Medida também bem vinda seria a maior severidade jurisdicional quando constatada a efetiva fraude, seja contra o credor, seja contra a execução. Os efeitos não devem resumir-se apenas a anulação ou ineficácia, mas devem conter elementos que tornem a fraude um mau negócio ao fraudador. Nesse sentido, a instituição automática de perdas e danos substancialmente elevadas, aderidas aos efeitos precípuos do sistema protetivo do credor inegavelmente coibiria parte dos que ensejam fraudar a responsabilidade patrimonial. Neste ponto, sem adentrar no mérito da questão, merece lembrete a posição jurisprudencial, principalmente dos Tribunais Superiores, de refutar a prisão civil. Apesar de consagrada na lei, tal prisão tem sido considerada extrapolação da responsabilidade patrimonial, atingindo pessoalmente o corpo do devedor. Mas poderia o limite da responsabilidade patrimonial ser a própria " sentença de morte" desta? Inegavelmente a questão merece maior debate em outra oportunidade.

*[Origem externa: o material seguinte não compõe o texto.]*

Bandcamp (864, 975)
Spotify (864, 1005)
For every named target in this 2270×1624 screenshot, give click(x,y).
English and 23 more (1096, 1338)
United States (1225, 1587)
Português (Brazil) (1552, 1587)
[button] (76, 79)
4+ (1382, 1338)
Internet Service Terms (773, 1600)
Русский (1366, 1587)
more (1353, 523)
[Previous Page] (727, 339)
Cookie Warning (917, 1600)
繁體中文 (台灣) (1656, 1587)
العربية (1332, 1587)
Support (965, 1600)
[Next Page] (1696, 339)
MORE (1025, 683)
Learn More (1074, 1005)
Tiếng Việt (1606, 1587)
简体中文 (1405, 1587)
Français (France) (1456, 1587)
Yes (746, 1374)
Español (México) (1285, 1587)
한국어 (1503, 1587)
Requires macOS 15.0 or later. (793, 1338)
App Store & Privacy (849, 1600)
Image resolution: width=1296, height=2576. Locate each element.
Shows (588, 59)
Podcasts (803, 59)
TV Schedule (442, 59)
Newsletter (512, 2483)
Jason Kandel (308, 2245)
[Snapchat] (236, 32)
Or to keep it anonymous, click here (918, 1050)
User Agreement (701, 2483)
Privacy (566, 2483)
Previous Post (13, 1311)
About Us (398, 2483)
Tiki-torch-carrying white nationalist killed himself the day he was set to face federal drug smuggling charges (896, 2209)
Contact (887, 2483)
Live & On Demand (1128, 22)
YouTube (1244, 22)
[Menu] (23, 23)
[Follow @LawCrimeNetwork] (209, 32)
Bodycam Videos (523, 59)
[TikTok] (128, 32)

Mas faz-se mister salientar: tais medidas não acabarão com a fraude. Apenas serão meio de difucultá-la e de proporcionar maior eficácia a responsabilidade patrimonial. A reformulação do sistema protetivo de credores, através de medidas que talvez transcendam as aqui postuladas, é ponto de vida ou morte para responsabilidade patrimonial, quiçá, da própria função jurisdicional do Estado em matéria civil.
É apenas uma questão de abrirmos os olhos e enxergarmos a realidade com coragem para mudá-la, atributo este que vem sendo cada vez mais raro no espírito de nossos juristas.
V- BIBLIOGRAFIA
FIUZA, Cesar – Direito Civil – Curso Completo – Editora Del Rey, 3ª Edição, Belo Horizonte, 2000.
LIEBMAN, Enrico Tullio – Processo de Execução – Editora Saraiva, 4 ª Edição, São Paulo, 1980.
LIMA, Alcides de Mendoça – Comentários ao Código de Processo Civil – Série RT, v. VI, tomo II , Rio de Janeiro, 1974.
SANTOS, Moacir Amaral – Primeiras Linhas de Direito Processual Civil – vol. 3 Editora Saraiva, 8ª Edição, São Paulo, 1985.
TEIXEIRA, Sálvio de Figueiredo – Código de Processo Civil Anotado – Editora Saraiva, 5ª Edição, São Paulo, 1993.
THEODORO JÚNIOR, Humberto – Curso de Direito Processual Civil – vol. 2, Editora Forense, 13ª Edição, Rio de Janeiro, 1994.